**TASK INSTRUCTIONS:**
Return each of the following items line for line as it is, leaving out the pictures.

::: ENTRIES SUPPLIED :::

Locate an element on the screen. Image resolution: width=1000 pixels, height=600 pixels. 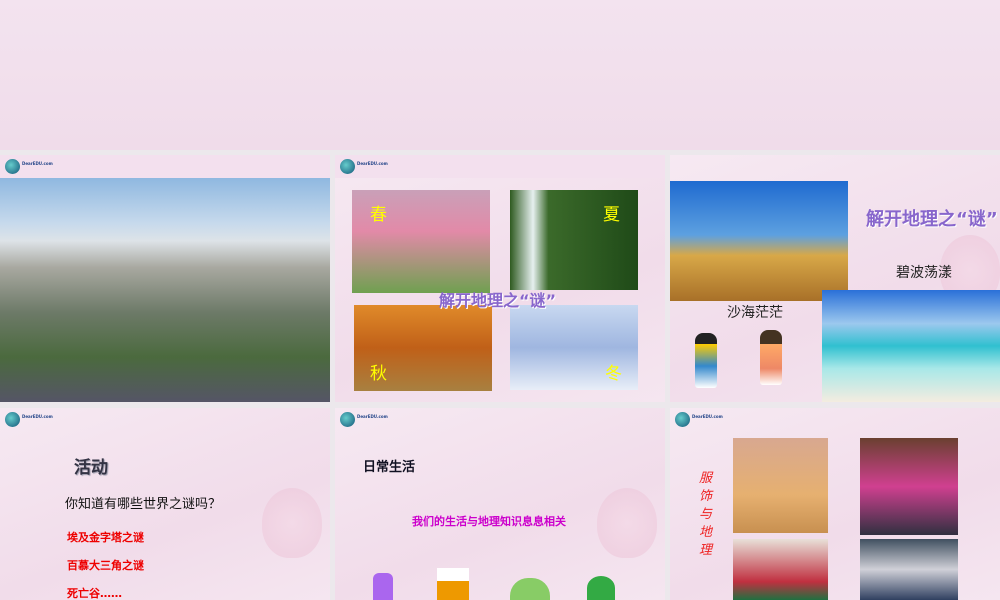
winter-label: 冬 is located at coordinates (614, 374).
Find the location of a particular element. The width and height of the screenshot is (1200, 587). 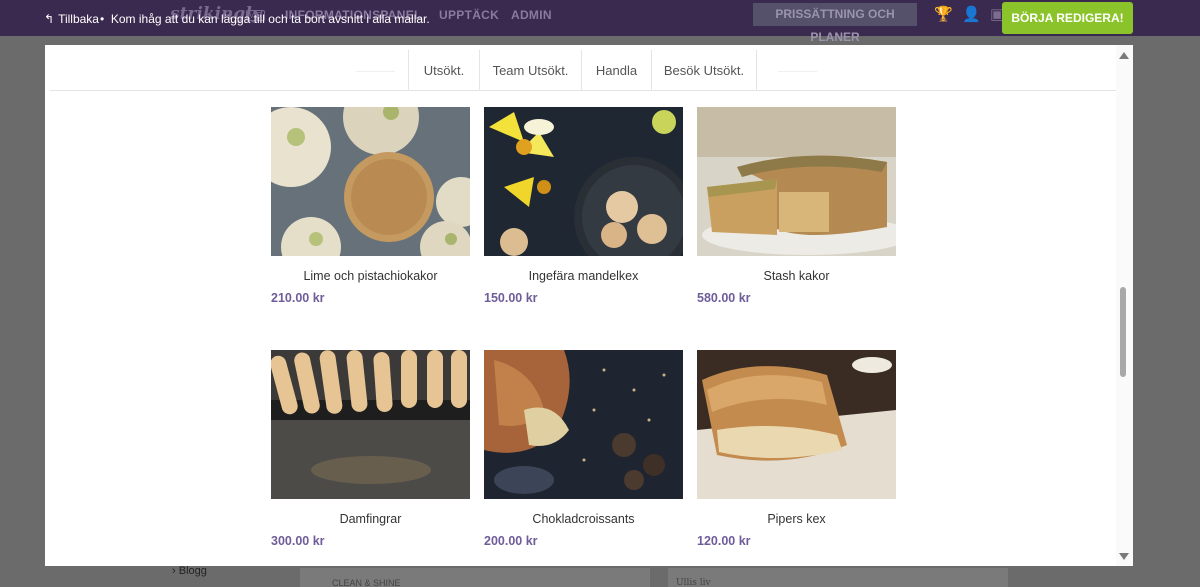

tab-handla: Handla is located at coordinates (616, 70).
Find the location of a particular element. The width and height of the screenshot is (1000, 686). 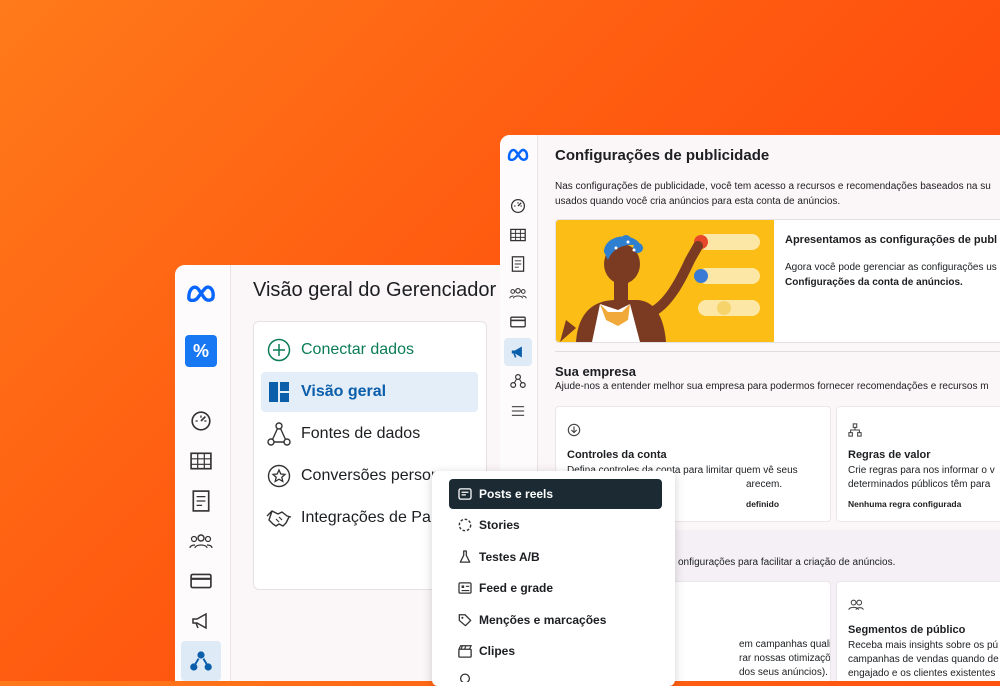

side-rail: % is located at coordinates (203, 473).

:::

**RESULT:**
Locate an element on the screen. Image resolution: width=1000 pixels, height=600 pixels. 
winter-label: 冬 is located at coordinates (614, 374).
Find the location of a particular element. The width and height of the screenshot is (1200, 587). 

tab-handla: Handla is located at coordinates (616, 70).
Find the location of a particular element. The width and height of the screenshot is (1000, 686). 

side-rail: % is located at coordinates (203, 473).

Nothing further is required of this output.